MTBF information?

A question to the people from NVIDIA or the people running clusters with CUDA (like Tachyon John)

Are there any MTBF numbers available for NVIDIA GPU’s or Tesla’s? Or do people have experience with large clusters and large numbers of GPU’s?
I am nearing the end of my evaluation of CUDA and will be proposing using CUDA in our products, but the first thing our Processing department will ask is what is the MTBF?

Myself I have experienced only bad Dell MB’s/Intel CPU’s, my 2 8800 GTX’s have been running happily, but that doesn’t tell me a lot statistically ;)

ok, What is MTBF?

Wikipedia is your friend :)

http://en.wikipedia.org/wiki/MTBF

We’ve had very good luck so far. At the moment, I’d have to say that our experience thus far is that software (ours, the linux kernel, and the GPU driver etc) has been the dominant factor in stability. So far we haven’t had any hardware issues that I’m aware of. My personal opinion is that software stability issues are likely to be dominant for most CUDA codes at the outset. The hardware issues will probably matter somewhat more for people doing long runs on larger GPU counts.

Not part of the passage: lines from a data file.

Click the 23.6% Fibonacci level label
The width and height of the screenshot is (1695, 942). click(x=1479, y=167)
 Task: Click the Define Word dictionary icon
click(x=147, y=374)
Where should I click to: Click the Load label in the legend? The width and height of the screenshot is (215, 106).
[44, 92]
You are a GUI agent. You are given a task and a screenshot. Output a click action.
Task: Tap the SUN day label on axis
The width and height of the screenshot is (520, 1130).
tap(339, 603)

I’ll have a lot more experience and likely more to say about this in about 8 weeks or so after we’ve been running some production jobs for some weeks on largish (32-64) GPU counts.

Cheers,

John

One more comment on my previous note: I should also mention that even after we’ve been running our code for lengthy periods, I probably won’t be able to provide a hard MTBF number from our experiences. I expect that the best I’ll be able to provide is anecdotal accounts of these things, since we’re not in direct control of the cluster hardware/software environment, and the system we’re using here at Illinois is shared by many other people. We’re getting our own small 8-node cluster up and running now, but that’s so much smaller I’ll be surprised if anything occurs on it except maybe a few cosmic ray hits to global memory over a month long period, and even then they may not affect our runs. We’ll just have to see how it goes. I’ll report our experiences once we’ve been at the large runs for a while.

Cheers,
John

How are you using the cluster of GPUs? Are they running kernels 24 hours a day, seven days a week?

Not quite yet, but that’s where things are headed. The biggest clusters we have access to are shared with many other people so we can’t hog the resource too much, but some of the jobs will soon be running 24/7, though perhaps on only half of the nodes. Another big GPU cluster we have access to is only available for nighttime runs, so we might run on as many as 80 on that system, but likely limited to 12 hours per day. I’ll be able to say more once the first big jobs are setup and runs commence on these systems. We’re still a couple weeks from starting, just a few code tidbits to deal with…

John

the devil is like always in the detail ;)

Looking very much forward to your experience. For my application it would be 1 GPU, running 24/7 for months in a row as far as I can see now. And at least 4 of these systems would be deployed. The GPU will also probably never be running at 100%, just in extreme circumstances. But that is what we have to design for.

I will be deploying systems somewhat like yours, Denis. Each system contains 4 Tesla GPUs, could be left on for long periods of time (depending on the customer’s particular needs), and don’t run at 100% all the time.

So far my testing with a prototype system using a Tesla S870 has been up for several weeks at a time and running the GPUs at 100% at various times during the day. I found the same thing John has: reliability has been limited more by software than hardware.

In my design, I explicitly free all GPU resources and call cudaThreadExit() on every GPU after each run completes - maybe it’s overkill, but I wanted to be sure I wasn’t bitten by a memory leak or other bug after a few weeks or months of uptime.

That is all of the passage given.